### Task item
Please write out, exactly as they appear, the line containing "555x370 pixels." and every line after it to the end of the records, and nothing more.

[Stored data]
BEGIN

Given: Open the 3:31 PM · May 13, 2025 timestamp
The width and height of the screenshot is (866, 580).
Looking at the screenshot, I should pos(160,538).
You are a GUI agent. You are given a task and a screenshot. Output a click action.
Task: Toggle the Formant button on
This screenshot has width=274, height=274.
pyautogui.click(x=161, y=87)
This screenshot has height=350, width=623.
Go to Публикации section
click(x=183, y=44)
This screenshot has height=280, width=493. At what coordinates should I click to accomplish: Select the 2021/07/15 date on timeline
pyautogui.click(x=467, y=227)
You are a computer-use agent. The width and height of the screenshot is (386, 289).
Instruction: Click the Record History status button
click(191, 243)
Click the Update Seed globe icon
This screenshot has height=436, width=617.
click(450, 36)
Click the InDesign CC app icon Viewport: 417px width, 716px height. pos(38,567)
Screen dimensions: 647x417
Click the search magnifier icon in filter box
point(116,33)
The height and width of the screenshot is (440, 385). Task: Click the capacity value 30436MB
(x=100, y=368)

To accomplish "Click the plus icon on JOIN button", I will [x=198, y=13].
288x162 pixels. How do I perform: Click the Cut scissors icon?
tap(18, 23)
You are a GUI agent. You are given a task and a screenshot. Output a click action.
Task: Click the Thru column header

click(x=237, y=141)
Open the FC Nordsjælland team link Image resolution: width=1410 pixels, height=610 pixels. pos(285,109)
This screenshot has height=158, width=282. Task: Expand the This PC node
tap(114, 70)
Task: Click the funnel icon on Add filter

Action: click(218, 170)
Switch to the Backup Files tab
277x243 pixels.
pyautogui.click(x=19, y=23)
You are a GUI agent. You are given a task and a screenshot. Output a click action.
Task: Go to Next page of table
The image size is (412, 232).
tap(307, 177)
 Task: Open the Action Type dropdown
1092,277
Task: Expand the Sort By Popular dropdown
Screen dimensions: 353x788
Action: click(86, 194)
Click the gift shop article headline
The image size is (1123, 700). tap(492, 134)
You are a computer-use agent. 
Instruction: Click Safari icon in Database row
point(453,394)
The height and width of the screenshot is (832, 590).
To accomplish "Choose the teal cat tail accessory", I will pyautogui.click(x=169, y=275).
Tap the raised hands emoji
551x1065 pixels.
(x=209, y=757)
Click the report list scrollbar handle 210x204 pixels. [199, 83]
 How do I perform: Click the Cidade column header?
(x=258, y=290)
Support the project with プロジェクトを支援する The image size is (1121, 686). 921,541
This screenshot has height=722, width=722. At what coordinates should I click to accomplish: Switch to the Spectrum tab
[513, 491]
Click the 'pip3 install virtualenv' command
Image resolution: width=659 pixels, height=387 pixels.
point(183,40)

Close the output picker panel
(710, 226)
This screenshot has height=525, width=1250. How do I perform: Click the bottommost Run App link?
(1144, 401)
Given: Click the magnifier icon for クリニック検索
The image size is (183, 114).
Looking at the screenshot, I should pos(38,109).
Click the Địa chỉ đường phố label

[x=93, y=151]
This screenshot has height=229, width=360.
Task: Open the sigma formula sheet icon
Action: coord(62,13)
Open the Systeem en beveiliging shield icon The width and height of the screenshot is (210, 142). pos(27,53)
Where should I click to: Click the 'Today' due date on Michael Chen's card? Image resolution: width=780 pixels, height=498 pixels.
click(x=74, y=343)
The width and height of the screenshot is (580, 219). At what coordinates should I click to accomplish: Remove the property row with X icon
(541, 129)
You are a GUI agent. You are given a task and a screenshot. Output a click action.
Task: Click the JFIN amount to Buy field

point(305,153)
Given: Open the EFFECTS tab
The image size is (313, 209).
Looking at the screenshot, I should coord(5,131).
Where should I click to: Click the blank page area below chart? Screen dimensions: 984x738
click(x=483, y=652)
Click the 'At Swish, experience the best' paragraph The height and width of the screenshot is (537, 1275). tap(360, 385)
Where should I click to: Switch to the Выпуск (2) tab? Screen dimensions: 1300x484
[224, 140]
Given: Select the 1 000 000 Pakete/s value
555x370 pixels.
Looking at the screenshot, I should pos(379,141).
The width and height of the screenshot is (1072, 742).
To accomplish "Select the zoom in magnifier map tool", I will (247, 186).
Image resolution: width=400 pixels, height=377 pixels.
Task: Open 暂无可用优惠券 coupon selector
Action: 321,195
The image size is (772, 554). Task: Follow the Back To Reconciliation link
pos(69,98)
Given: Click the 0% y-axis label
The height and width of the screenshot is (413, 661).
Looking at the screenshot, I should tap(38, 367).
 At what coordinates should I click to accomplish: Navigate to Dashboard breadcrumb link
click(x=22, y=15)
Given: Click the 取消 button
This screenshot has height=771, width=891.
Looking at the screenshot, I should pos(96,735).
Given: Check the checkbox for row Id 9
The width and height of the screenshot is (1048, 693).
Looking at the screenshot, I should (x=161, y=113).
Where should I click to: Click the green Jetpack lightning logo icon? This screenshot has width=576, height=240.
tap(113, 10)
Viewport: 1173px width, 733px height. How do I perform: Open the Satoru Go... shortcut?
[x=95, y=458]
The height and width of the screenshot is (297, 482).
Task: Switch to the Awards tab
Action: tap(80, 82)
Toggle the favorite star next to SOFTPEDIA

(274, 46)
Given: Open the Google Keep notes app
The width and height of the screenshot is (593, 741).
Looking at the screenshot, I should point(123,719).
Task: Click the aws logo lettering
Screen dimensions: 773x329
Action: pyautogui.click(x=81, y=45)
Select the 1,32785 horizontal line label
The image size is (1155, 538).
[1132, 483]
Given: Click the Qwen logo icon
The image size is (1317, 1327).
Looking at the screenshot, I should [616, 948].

END

### Reply
555x370 pixels.
Looking at the screenshot, I should pos(379,141).
The width and height of the screenshot is (1072, 742).
To accomplish "Select the zoom in magnifier map tool", I will (247, 186).
Image resolution: width=400 pixels, height=377 pixels.
Task: Open 暂无可用优惠券 coupon selector
Action: 321,195
The image size is (772, 554). Task: Follow the Back To Reconciliation link
pos(69,98)
Given: Click the 0% y-axis label
The height and width of the screenshot is (413, 661).
Looking at the screenshot, I should tap(38, 367).
 At what coordinates should I click to accomplish: Navigate to Dashboard breadcrumb link
click(x=22, y=15)
Given: Click the 取消 button
This screenshot has height=771, width=891.
Looking at the screenshot, I should pos(96,735).
Given: Check the checkbox for row Id 9
The width and height of the screenshot is (1048, 693).
Looking at the screenshot, I should (x=161, y=113).
Where should I click to: Click the green Jetpack lightning logo icon? This screenshot has width=576, height=240.
tap(113, 10)
Viewport: 1173px width, 733px height. How do I perform: Open the Satoru Go... shortcut?
[x=95, y=458]
The height and width of the screenshot is (297, 482).
Task: Switch to the Awards tab
Action: tap(80, 82)
Toggle the favorite star next to SOFTPEDIA

(274, 46)
Given: Open the Google Keep notes app
The width and height of the screenshot is (593, 741).
Looking at the screenshot, I should point(123,719).
Task: Click the aws logo lettering
Screen dimensions: 773x329
Action: pyautogui.click(x=81, y=45)
Select the 1,32785 horizontal line label
The image size is (1155, 538).
[1132, 483]
Given: Click the Qwen logo icon
The image size is (1317, 1327).
Looking at the screenshot, I should [616, 948].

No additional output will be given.